* **Exercises**:
1 > Summarize the article on letter sounds in two sentences.
2 > Carry on writing the article on letter sounds from the point where it stops.

* **Text segment**:
————
Success with Letter Sounds
Automaticity of letter names and sounds is important because letter-sound correspondences are the foundation to phonics and decoding. So the quicker they are, the faster they can decode. When we help students connect the letters and sounds and help them both master and be automatic, we’re giving them a strong reading foundation.
Here’s your quick guide on how to move students from mastery to automaticity in letter sounds, but first, an inspirational quote from Neuhaus
“The importance of automatic letter recognition cannot be overstated. Fast and accurate letter reading is not the end goal. However, rather, it’s a stepping off point to automatic word reading that frees up cognitive attention to focus on higher level skills like fluency and reading comprehension.”
What Are Letter-Sound Correspondence?
Letter-sound correspondence involves knowledge of the sounds represented by the letters of the alphabet and the letters used to represent those sounds.
This knowledge is so important because our students need to be sure that the letters they see are connected to a sound. This skill is essential for reading and writing.
————
* **Material provided**:
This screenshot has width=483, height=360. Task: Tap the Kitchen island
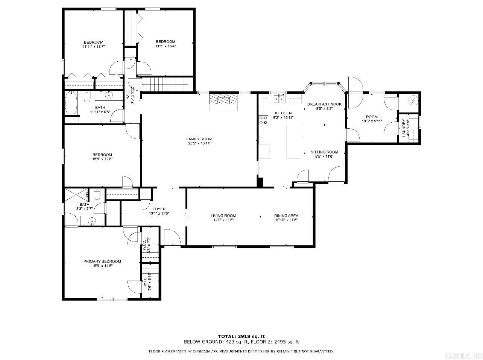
————
* **Results in order**:
1 > Automatic knowledge of letter names and sounds matters because letter-sound correspondences are the foundation of phonics and decoding, so the quicker students know them, the faster they can decode. Letter-sound correspondence means knowing the sounds the letters of the alphabet represent and the letters used to represent those sounds, and this skill is essential for reading and writing.

2 >
How Do We Teach Letter-Sound Correspondence?
Phonemic Awareness Warm-Up with blending and segmenting
Explicit Teaching:
Letter Name
Letter Identification
Letter Sound
Letter Articulation
Connecting Sound to Symbol
Letter Formation
Review
1. Phonemic Awareness Warm-Up
Begin by simple blending and segmenting of words. All of this should be done orally.
Teacher: (blending) “Class, today we’re going to work on our sounds. Can you listen carefully and tell me what word I’m saying? B-u-g. What’s my word?”
Students: “Bug!”
Teacher: (segmenting) “My word is bug. Can you take apart the sounds in bug and tap them out as you say them?”
Students: “/b/ /u/ /g/.”
2. Explicit Teaching of Letter Sounds
Letter Name
Begin with just the image of the letter.
Teacher: “Today, I’m going to introduce the letter S. Here is what an uppercase letter S looks like, and here’s what a lowercase s looks like.”
Letter Identification
Show the letter S amongst a group of other letters.
Teacher: “Can you find the letter S in this cluster?”
Letter Sound
Connect the letter to a picture representation of an image that begins with that sound.
Teacher: “This is the letter S. It sounds like /s/ as in s-s-sandwich, s-s-sun, and s-s-sandbox,” pointing to each picture.
Letter Articulation
Showing our students how to articulate the sound and what’s happening in their mouth when they say it is supremely helpful to students.
We must show them the differences between stop sounds (sounds that pop) and slow sounds (sounds that continue on). These pocket mirrors on Amazon are perfect for students to see what their mouths do while making this sound. Using visual cue cards that show pictures of mouths making these sounds is also helpful.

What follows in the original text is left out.